Titanium is a highly sensitive metal and its fabrication demands attention to cleanliness not only of the base metal, but of the shop as well. We suggest setting aside a separate area of your shop to be used strictly for titanium. Make sure the area is free of drafts, moisture, dust, grease and other contaminants. Ideally, a low dew point should be maintained as well.


Prepare the area to be welded THOUROUGHLY! Prep work should ensure that joint surfaces are smooth, clean and completely free of contamination. Use only a stainless steel brush that has been only used on titanium to prevent cross contamination from other metals.

Many fabricators use acetone as a cleaning agent, however, recommends EZ WipesTM, specialized, pre-saturated lint-free fabric wipes that come in a convenient shop pack. One side is abrasive to loosen dried contaminates and the other side is smooth to reveal a cleaner polished surface. This is an acetone free cleaning agent, safe, easy to use, and can be disposed of in the regular trash. Use lint-free gloves when using the cleaning agent.


As mentioned before, titanium is very sensitive to oxygen contamination, so one important factor is maintaining the proper shield gas coverage, and allowing the weld to cool without letting oxygen in. Argon is the shield gas of choice for titanium welding. The argon MUST be 99.99 percent pure; otherwise it can lead to some yellow-straw discoloration and a brittle weld.

Use a high-quality TIG torch, checking all gas connections and supply hoses, ensuring there are no leaks.

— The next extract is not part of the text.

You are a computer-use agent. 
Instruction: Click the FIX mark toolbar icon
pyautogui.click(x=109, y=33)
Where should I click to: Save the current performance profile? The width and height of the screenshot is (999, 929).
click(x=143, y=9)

Also check torch insulators and o-rings for proper fit and seal.

Be sure to adjust the flow rate for optimum coverage and torch cooling without creating turbulence.

Use a 1″ (25.4mm) large nozzle with a gas lens or gas flow straightener.

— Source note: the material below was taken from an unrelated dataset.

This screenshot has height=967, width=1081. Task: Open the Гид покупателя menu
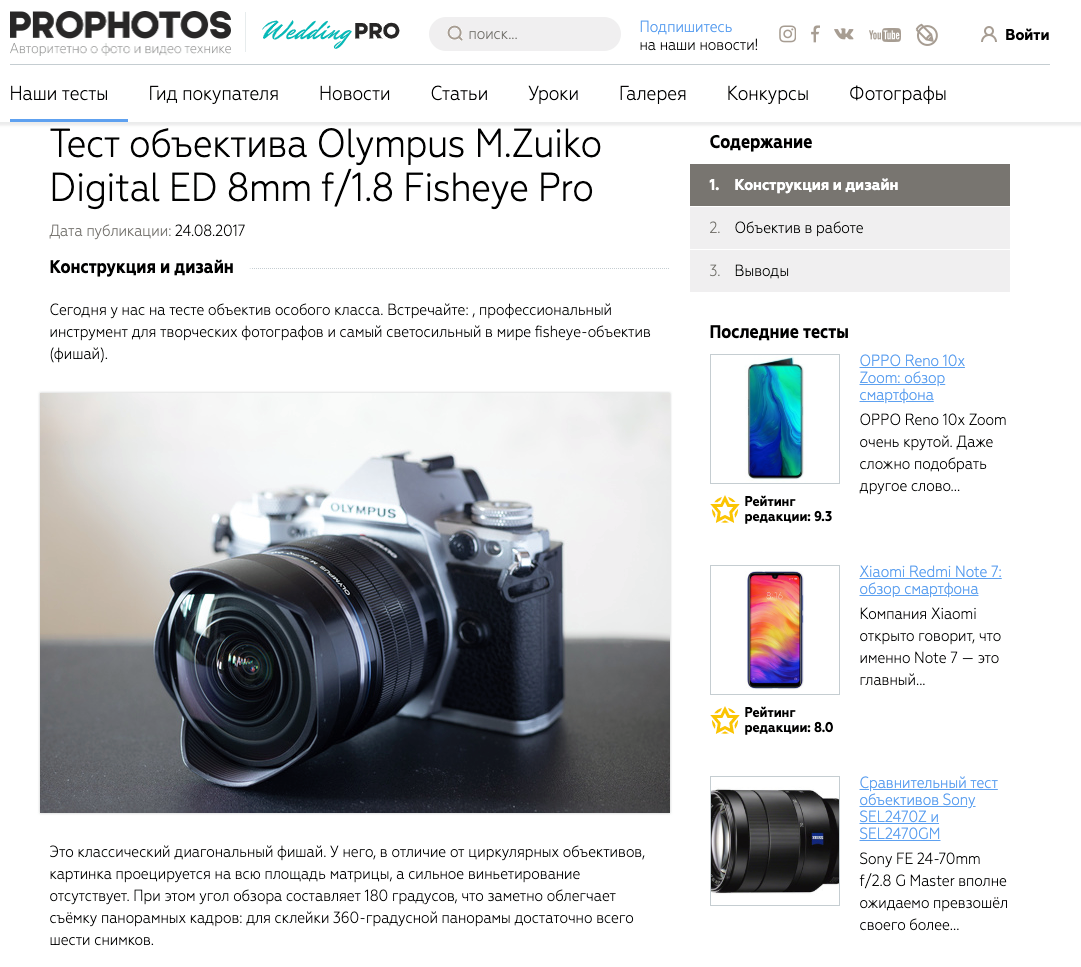(213, 94)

Titanium is sometimes welded in a purge chamber to surround the weld with shielding gas. However, this is not always a practical or economically viable solution.

Trailing shields attach to the trailing side of your TIG torch to supply additional shielding and protect the molten weld puddle. Generally trailing shields require a secondary gas source and are often custom-made for a particular torch and application; however there are some good off-the-shelf options available as well.

Arc-Zone carries a complete line of high-performance engineered trail shields, as well as other trailing devices.

A low-cost, high-quality alternative to trail cups and other purge welding devices is Arc-Zone’s MonsterTM Nozzle, a No.16 (1″ / 25.4mm) orifice, 1-1/8″ (28.5mm) long, constructed of non-conductive ceramic with fine and coarse replaceable screens secured by a stainless steel snap ring.

Always use a backup shield device to protect the root side of the weld.